In Patrick McGrath’s Asylum, Stella Raphael and her husband Max live on the premises of a maximum-security mental hospital, where Max is the deputy administrator. Not long after they arrive, Stella becomes involved with Edgar Stark, a patient who has been sent to the asylum for decapitating his wife and mutilating her head. Stark’s case is handled by Peter Cleave, who also tells their story. Here’s how he begins:
The catastrophic love affair characterized by sexual obsession has been a professional interest of mine for many years now. Such relationships vary widely in duration and intensity but tend to pass through the same stages. Recognition. Identification. Assignation. Structure. Complication. And so on. Stella Raphael’s story is one of the saddest I know. A deeply frustrated woman, she suffered the predictable consequences of a long denial collapsing in the face of sudden overwhelming temptation. And she was a romantic. She translated her experience with Edgar Stark into the stuff of melodrama, she made of it a tale of outcast lovers braving the world’s contempt for the sake of a great passion.

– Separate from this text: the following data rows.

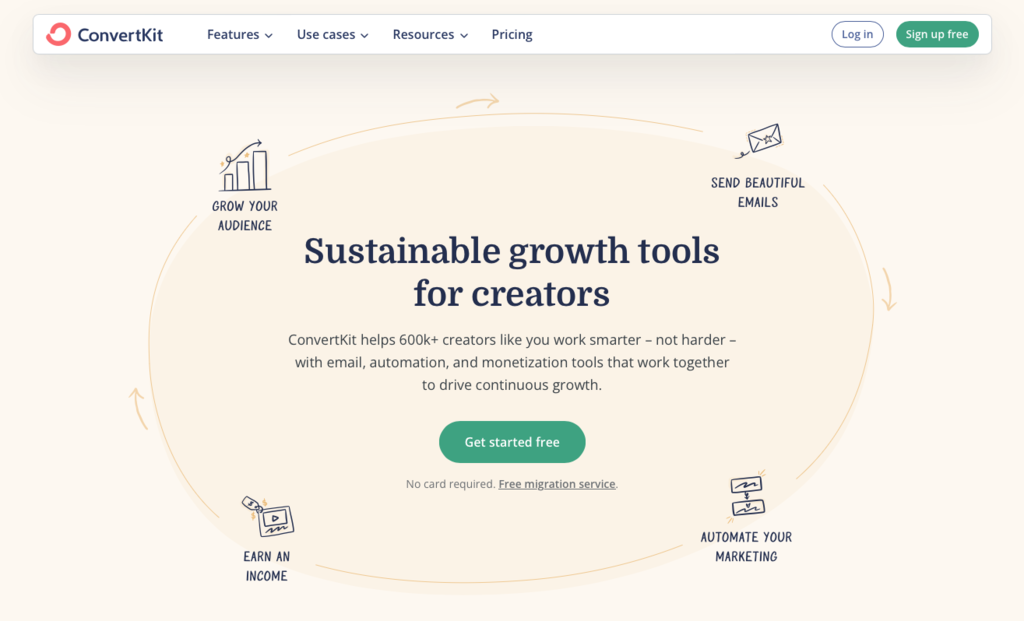Viewport: 1024px width, 621px height.
Task: Expand the Features dropdown chevron
Action: [x=271, y=35]
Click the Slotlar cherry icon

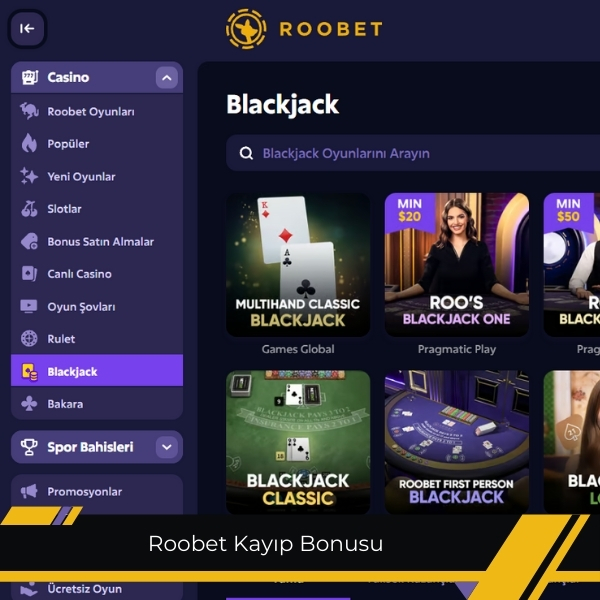(29, 209)
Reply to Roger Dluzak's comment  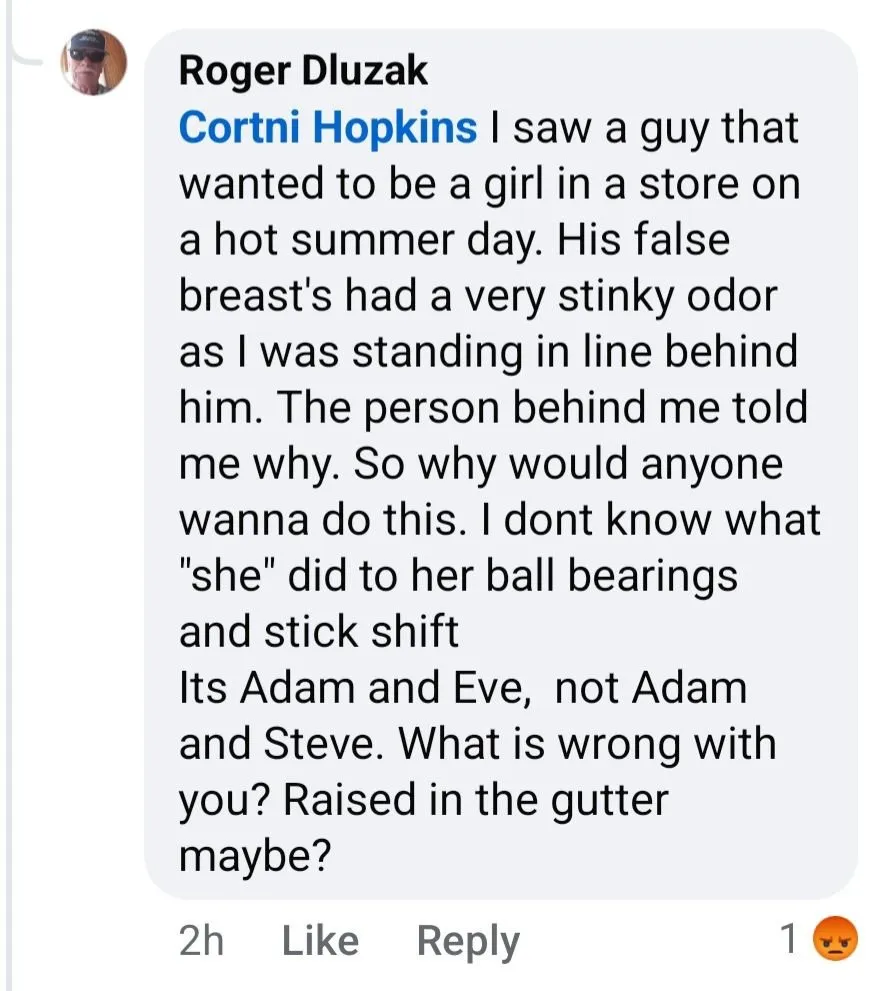[x=467, y=941]
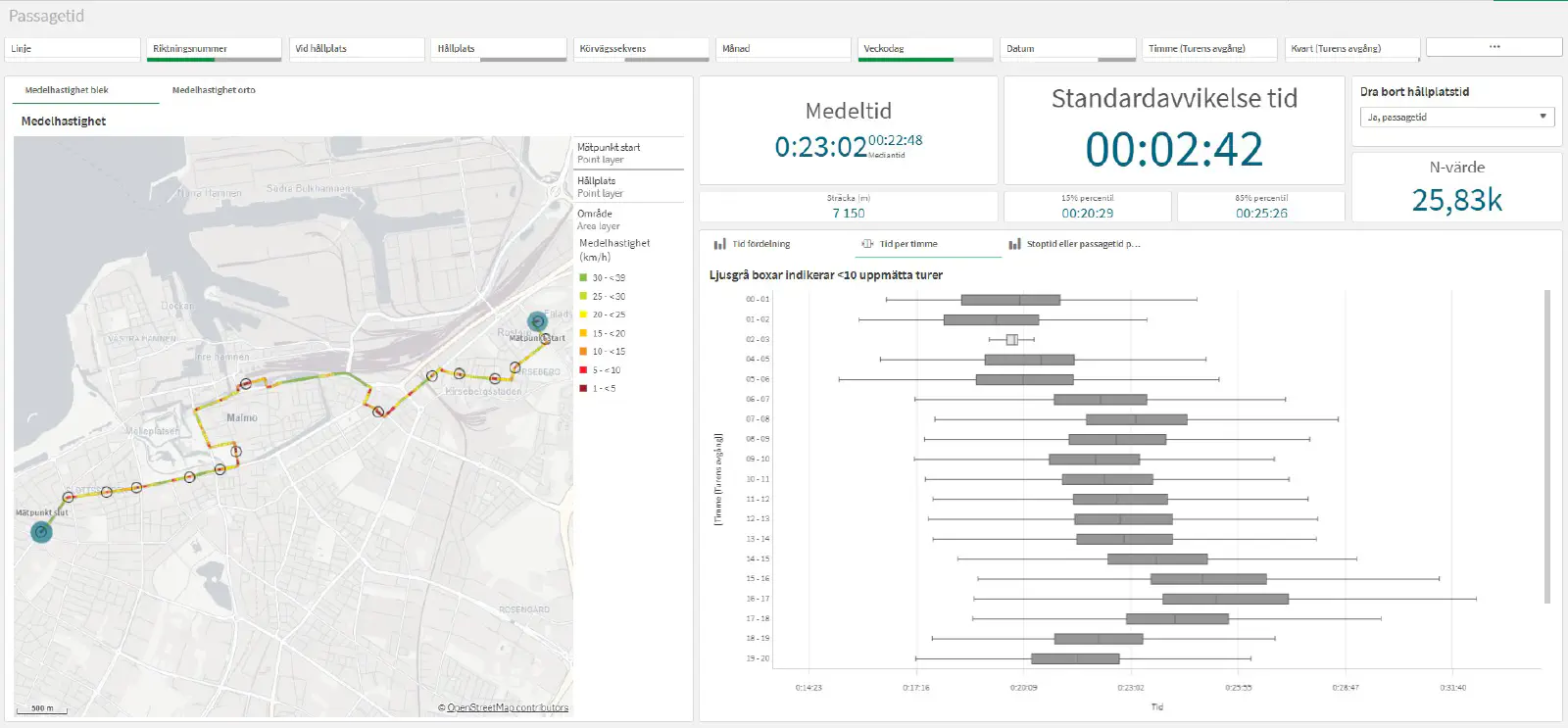Click the 5 - <10 red legend swatch
This screenshot has height=728, width=1568.
pos(583,370)
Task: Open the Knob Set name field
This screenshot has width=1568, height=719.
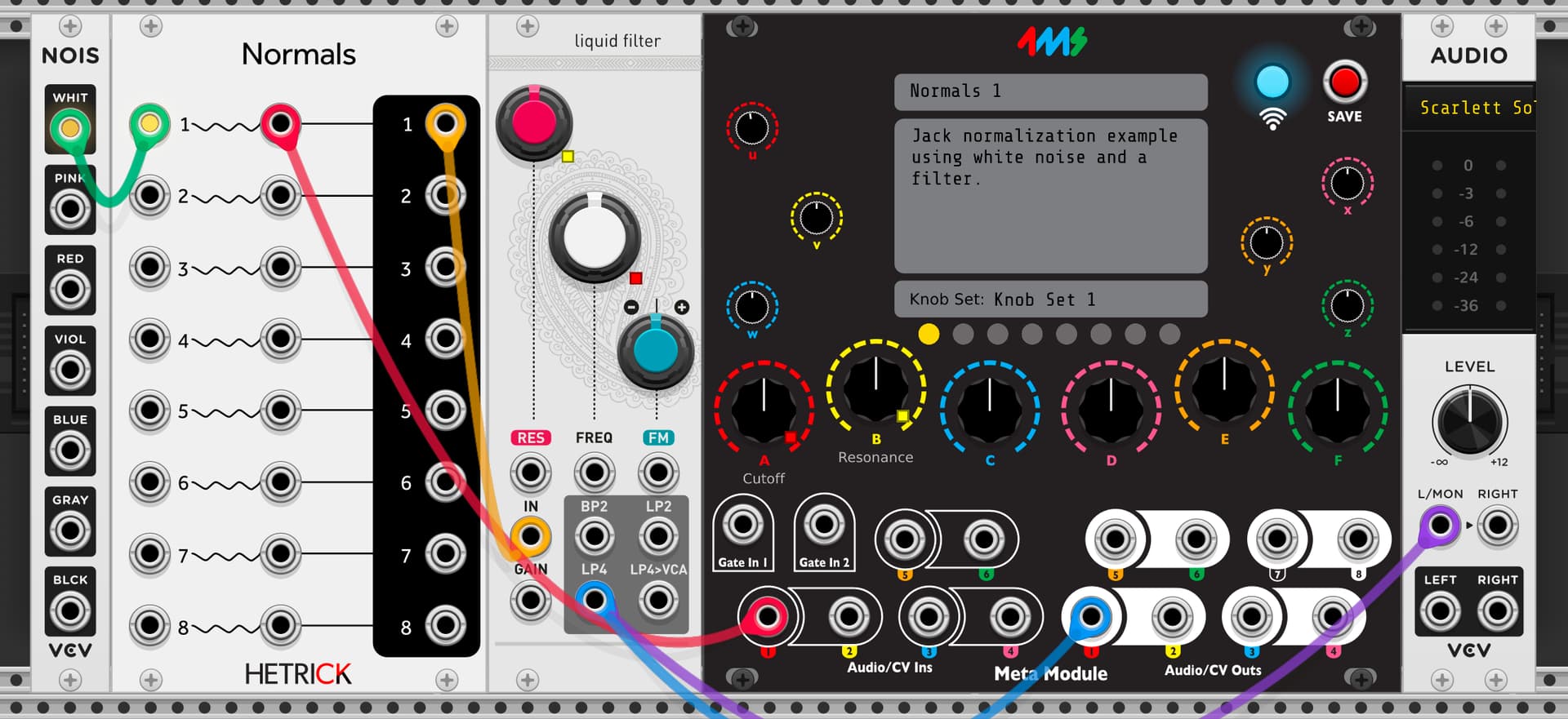Action: [1050, 300]
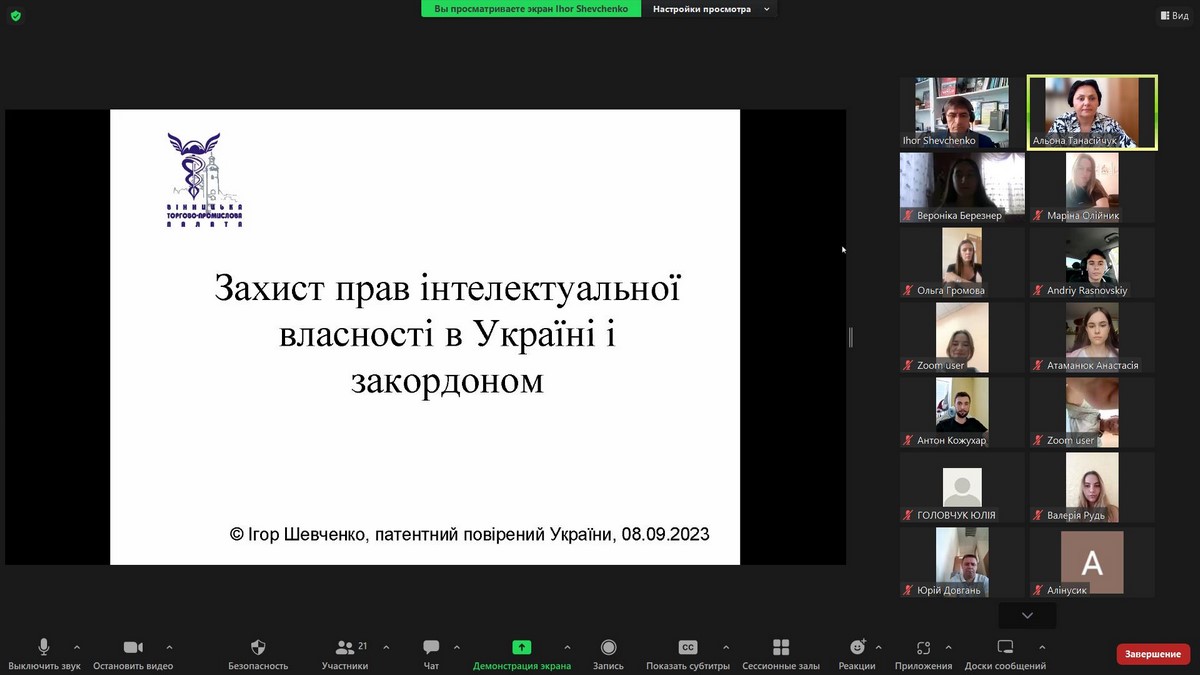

We know right away that things will end badly, as these things always do. And things do get bad, very quickly. And then they get worse. And Cleave chronicles it all, basing his tale on his own observations and what Stella herself told him.
Cleave sees Stella as passionately devoted to Stark and seems to believe that this devotion underlies all her actions, but as the story goes on, Cleave’s role as narrator become muddier and muddier until the truth of the situation becomes entirely unclear. We know that Cleave got a lot of information from Stella, but why should we assume Stella was honest? And eventually, we are given reason to doubt Cleave’s own words. So we’re left with an unreliable narrator telling a story that was told to him by another unreliable narrator. Very Wuthering Heights. And in a good way.